Welcome to The National Night Stick

Chorus-Girls-Panic

Crime, eccentricity, and the sporting life—that covers a lot of ground. Very simply, The National Night Stick is a history of America’s dark side.  Modeled after the “flash press” of the 19th Century, the Night Stick will deliver stories of the rogues, libertines, conmen, mountebanks and political grafters who made America what it is. Like the National Police Gazette, whose stunning illustrations brought criminals, prizefighters, and tight-clad chorus girls to every barbershop in America, The National Night Stick will endeavor to continually shock and dazzle the reader.

Crime
We will present all facets of 19th century crime. “Rogue's Corner” features a weekly mug-shot and criminal biography of a noted ne’er-do-well from the pages of Inspector Thomas Byrnes’s  Professional Criminals of America (aka Rogues’ Gallery.) We will also include a link Murder by Gaslight, the definitive site for 19th Century American Murder.
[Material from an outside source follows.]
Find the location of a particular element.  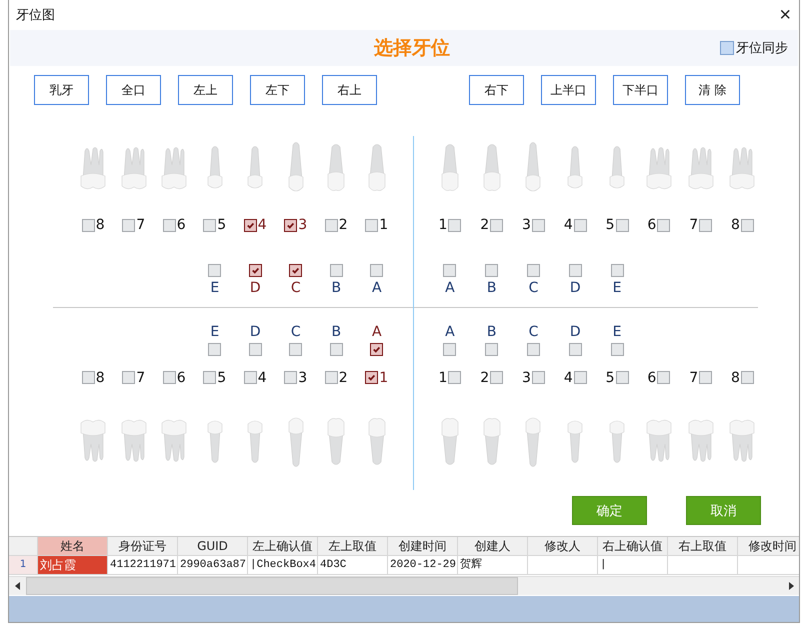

And more often than not, the feature stories will include a bit of larceny.

Crush Collision

Eccentricity
We will bring you the big ideas that came from an era in America when anything seemed possible—not the ideas that led to progress and invention, but dangerous ideas like train wrecks as entertainment, secret societies and private armies, religious movements that failed miserably and political machines that were all too successful.

The Sporting Life
We will visit those utterly disreputable but raucously joyous institutions found in every American city: saloons, vaudeville houses, dime museums, boxing rings, gambling hells, opium dens, and brothels.

 As The Sunday Flash said in 1841:

"We follow vice and folly where a police officer dare not show his head, as the small, but intrepid weasel pursues vermin in paths which the licensed cat or dog cannot enter.”

 

Welcome to the National Night Stick!